(MATERIAL TO PROCESS)

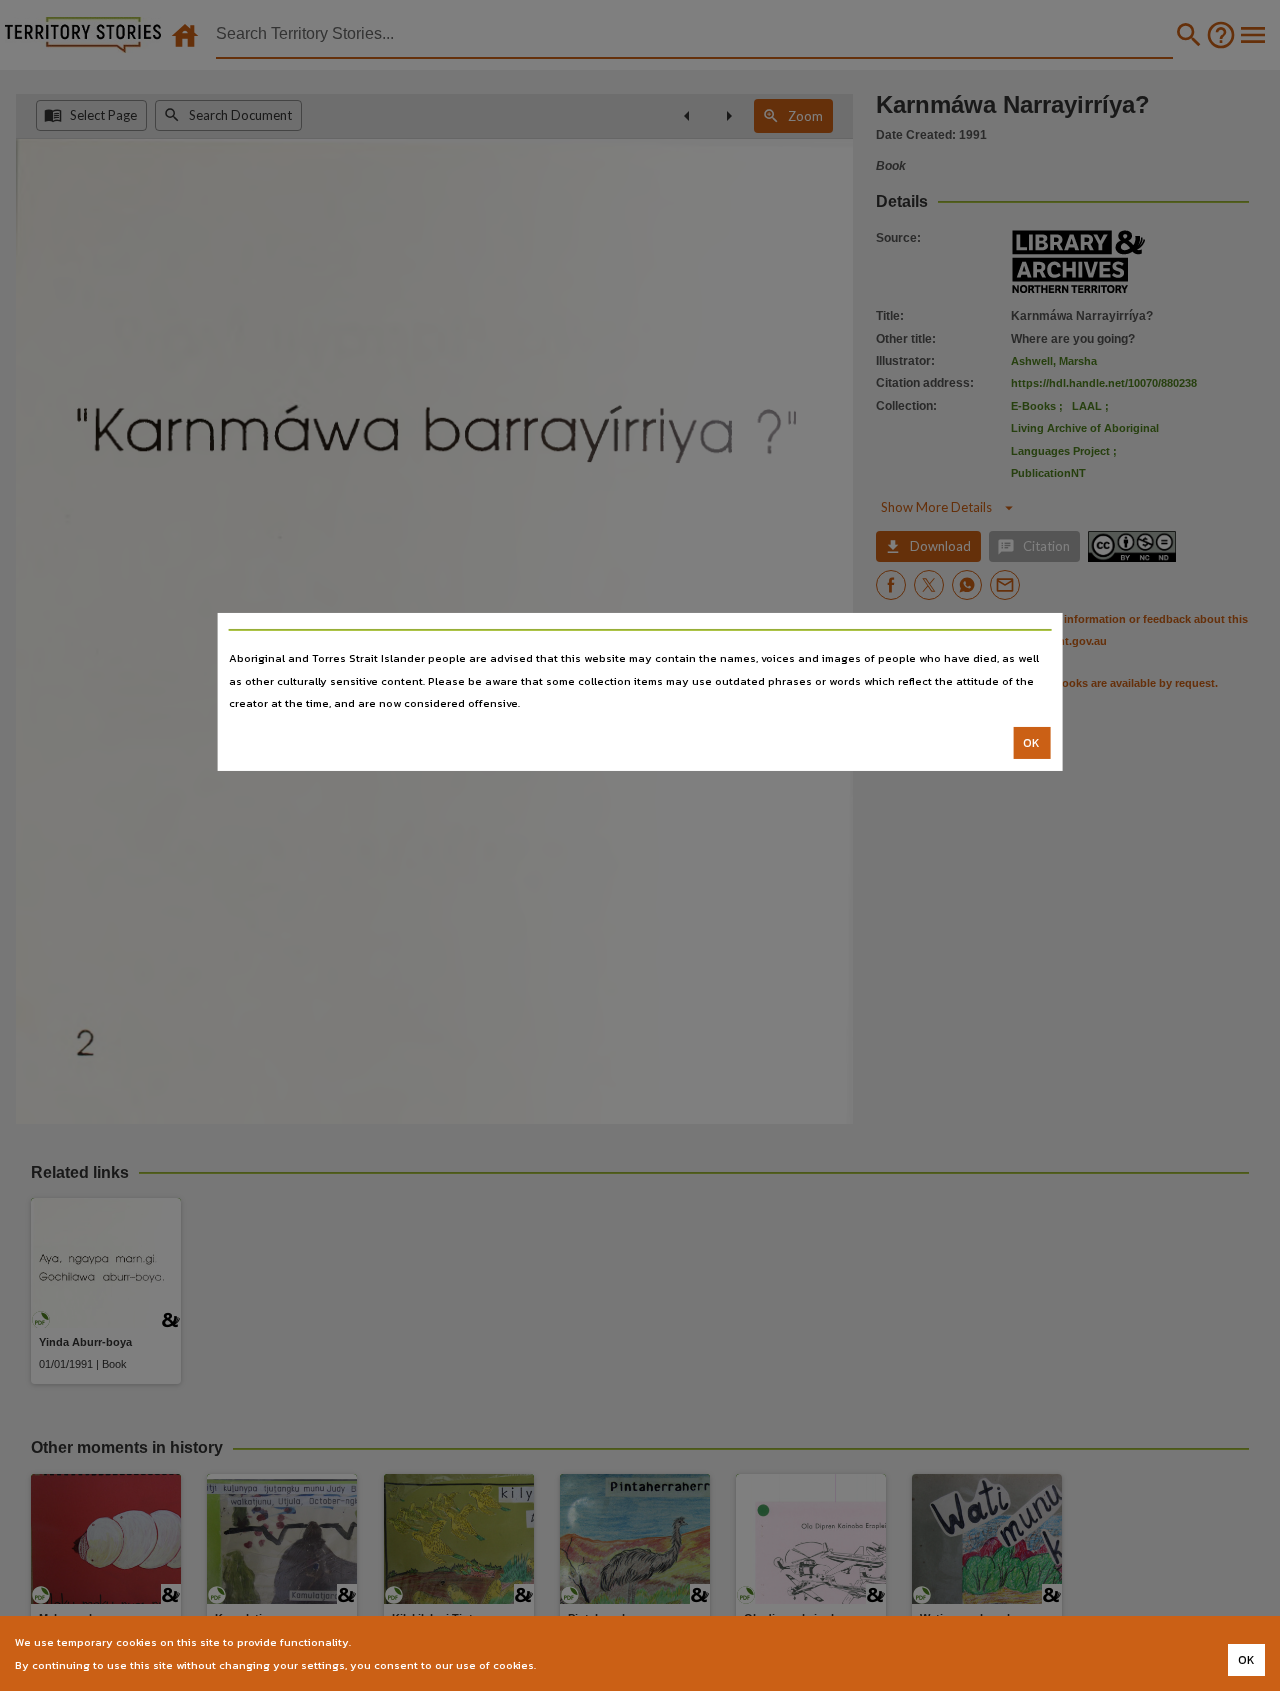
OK (1031, 743)
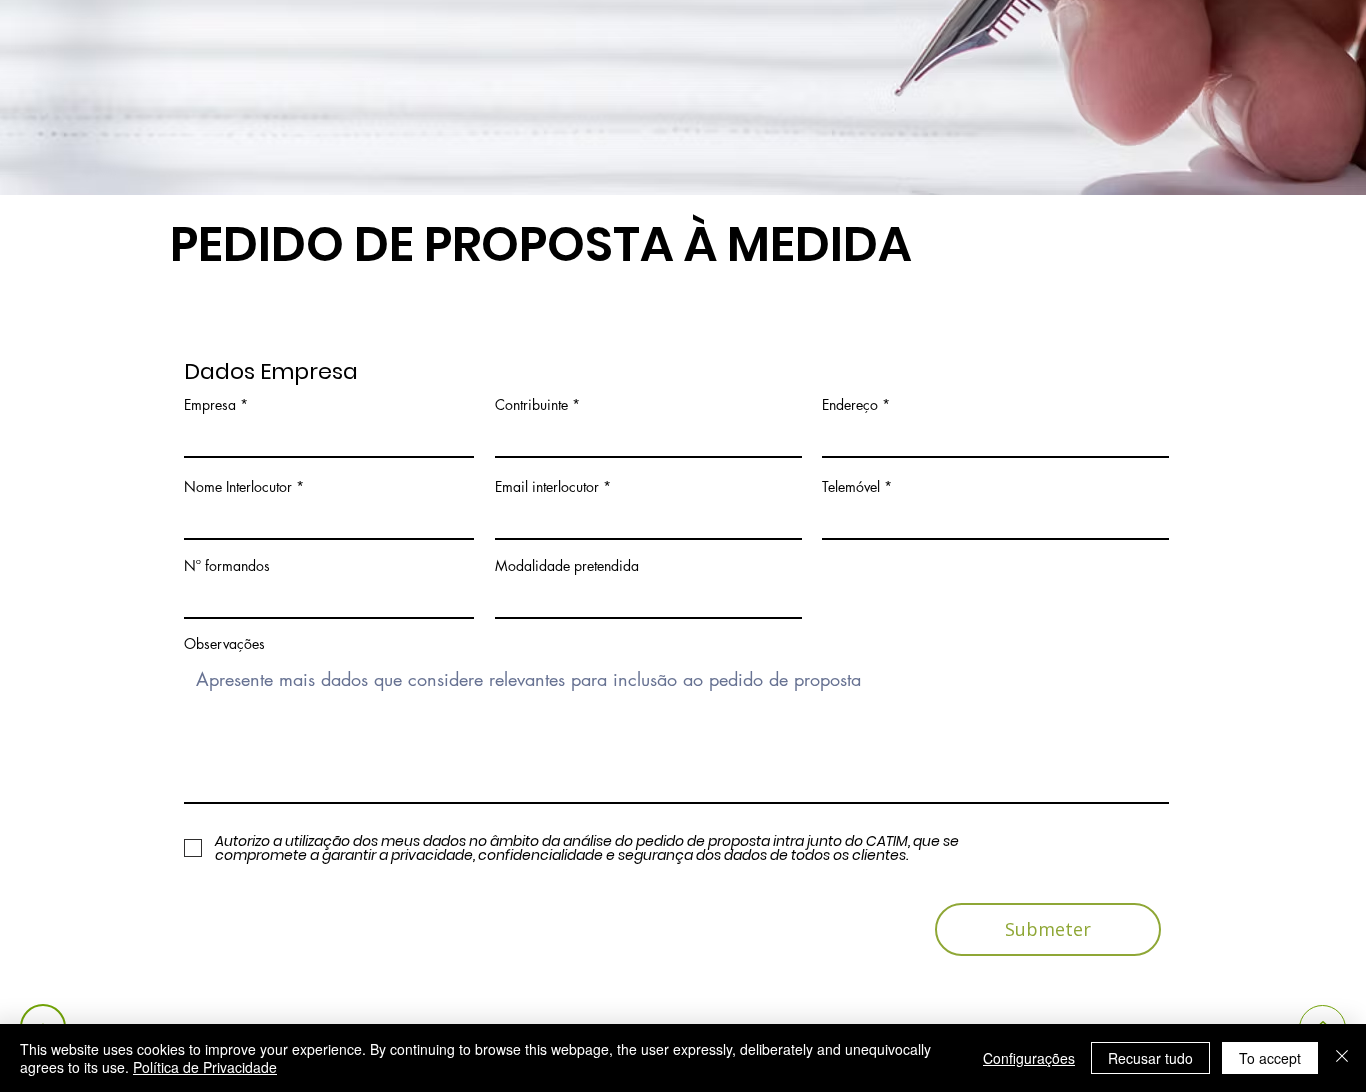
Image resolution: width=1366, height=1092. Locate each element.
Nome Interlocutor (238, 487)
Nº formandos (227, 566)
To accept (1270, 1058)
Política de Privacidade (205, 1067)
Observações (224, 644)
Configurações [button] (1029, 1058)
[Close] (1342, 1058)
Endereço (850, 405)
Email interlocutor (547, 487)
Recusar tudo (1150, 1058)
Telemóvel (851, 487)
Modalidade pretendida (567, 566)
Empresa (210, 405)
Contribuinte (531, 405)
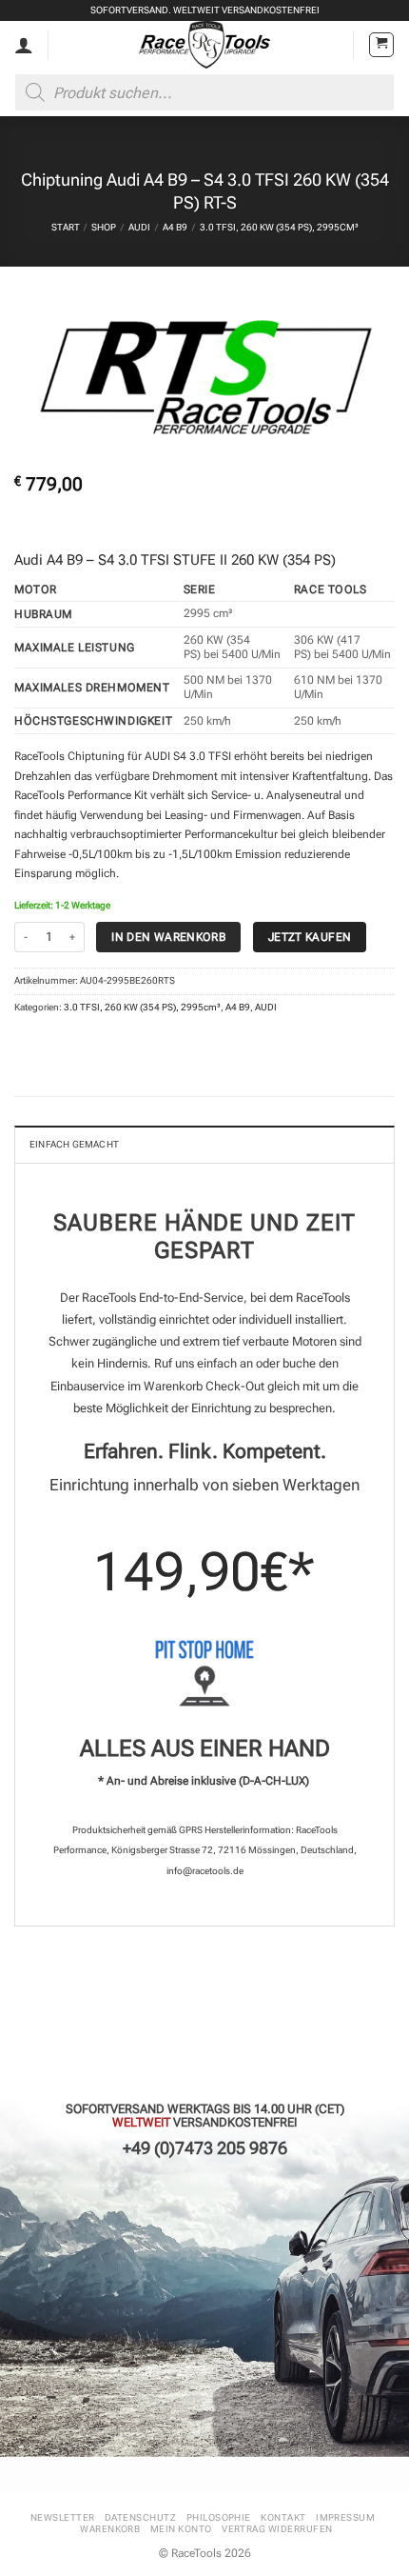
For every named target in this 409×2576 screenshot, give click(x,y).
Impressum (345, 2517)
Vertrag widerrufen (277, 2529)
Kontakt (283, 2517)
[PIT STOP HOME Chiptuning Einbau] (204, 1673)
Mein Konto (181, 2529)
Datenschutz (140, 2517)
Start (65, 227)
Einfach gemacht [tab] (74, 1144)
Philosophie (218, 2517)
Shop (103, 227)
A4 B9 (175, 227)
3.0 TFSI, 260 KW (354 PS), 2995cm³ (279, 227)
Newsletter (62, 2517)
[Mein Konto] (23, 45)
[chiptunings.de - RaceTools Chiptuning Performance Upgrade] (205, 45)
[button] (381, 44)
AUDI (139, 227)
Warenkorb (110, 2529)
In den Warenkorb (168, 936)
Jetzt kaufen (309, 936)
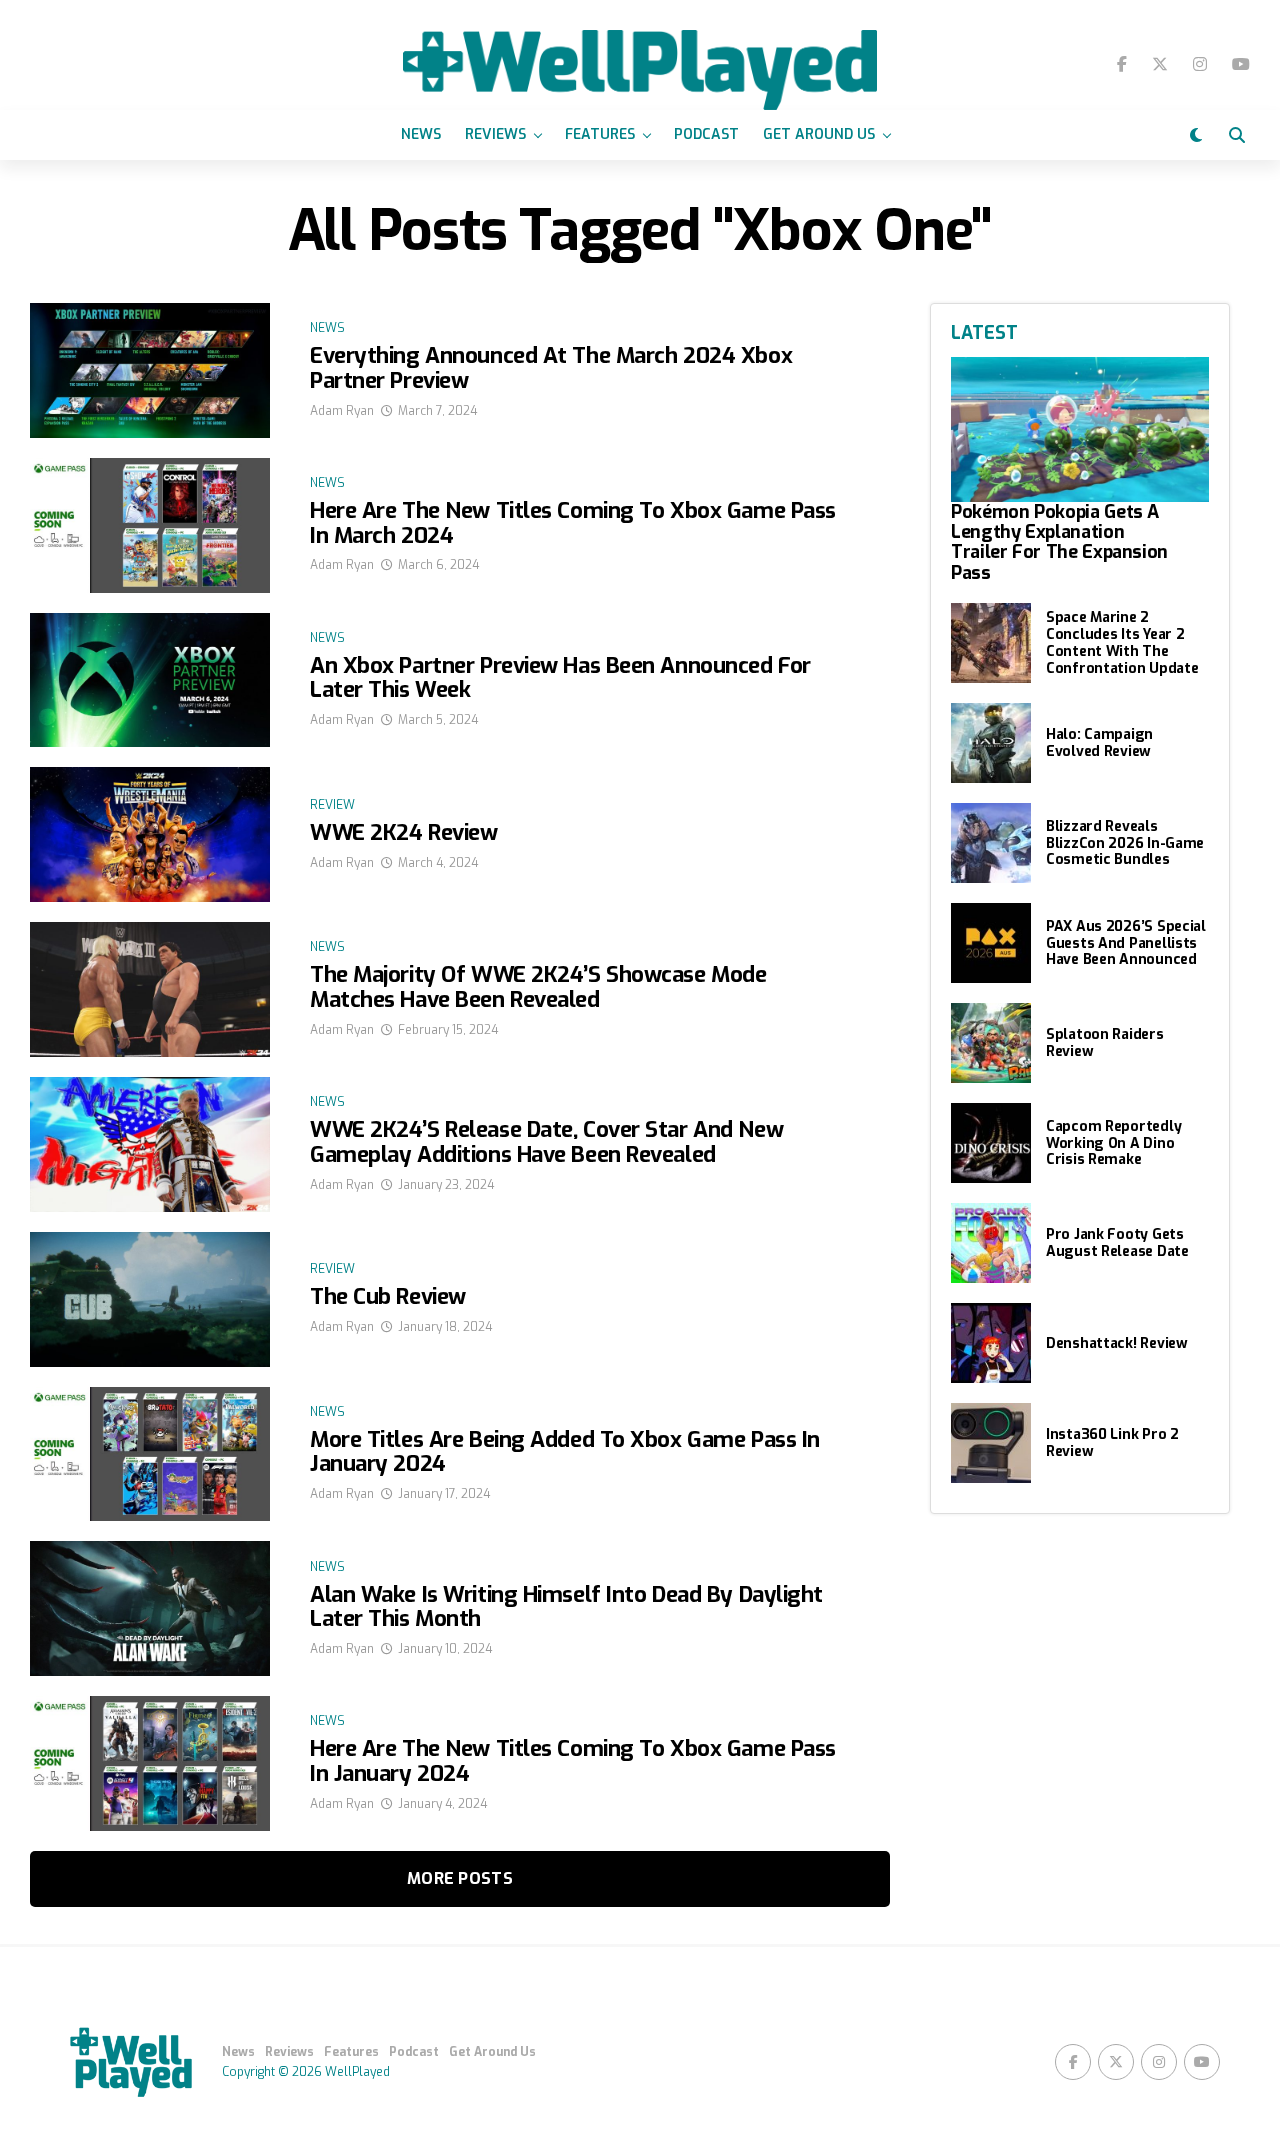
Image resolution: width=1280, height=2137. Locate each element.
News (421, 134)
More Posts (460, 1878)
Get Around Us (819, 134)
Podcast (706, 134)
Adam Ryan (342, 411)
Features (600, 134)
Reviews (495, 134)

(End MATERIAL TO PROCESS)

◆ ASSIGNMENT ◆
An exact restatement of every record is required. Omit the images.

◆ PROBLEM SOLUTION ◆
OK (1031, 743)
Image resolution: width=1366, height=1092. Locate each element.
Nome Interlocutor (238, 487)
Nº formandos (227, 566)
To accept (1270, 1058)
Política de Privacidade (205, 1067)
Observações (224, 644)
Configurações [button] (1029, 1058)
[Close] (1342, 1058)
Endereço (850, 405)
Email interlocutor (547, 487)
Recusar tudo (1150, 1058)
Telemóvel (851, 487)
Modalidade pretendida (567, 566)
Empresa (210, 405)
Contribuinte (531, 405)
For every named target in this 409×2576 screenshot, give click(x,y).
Impressum (345, 2517)
Vertrag widerrufen (277, 2529)
Kontakt (283, 2517)
[PIT STOP HOME Chiptuning Einbau] (204, 1673)
Mein Konto (181, 2529)
Datenschutz (140, 2517)
Start (65, 227)
Einfach gemacht [tab] (74, 1144)
Philosophie (218, 2517)
Shop (103, 227)
A4 B9 (175, 227)
3.0 TFSI, 260 KW (354 PS), 2995cm³ (279, 227)
Newsletter (62, 2517)
[Mein Konto] (23, 45)
[chiptunings.de - RaceTools Chiptuning Performance Upgrade] (205, 45)
[button] (381, 44)
AUDI (139, 227)
Warenkorb (110, 2529)
In den Warenkorb (168, 936)
Jetzt kaufen (309, 936)
Image resolution: width=1280, height=2137. Locate each element.
News (421, 134)
More Posts (460, 1878)
Get Around Us (819, 134)
Podcast (706, 134)
Adam Ryan (342, 411)
Features (600, 134)
Reviews (495, 134)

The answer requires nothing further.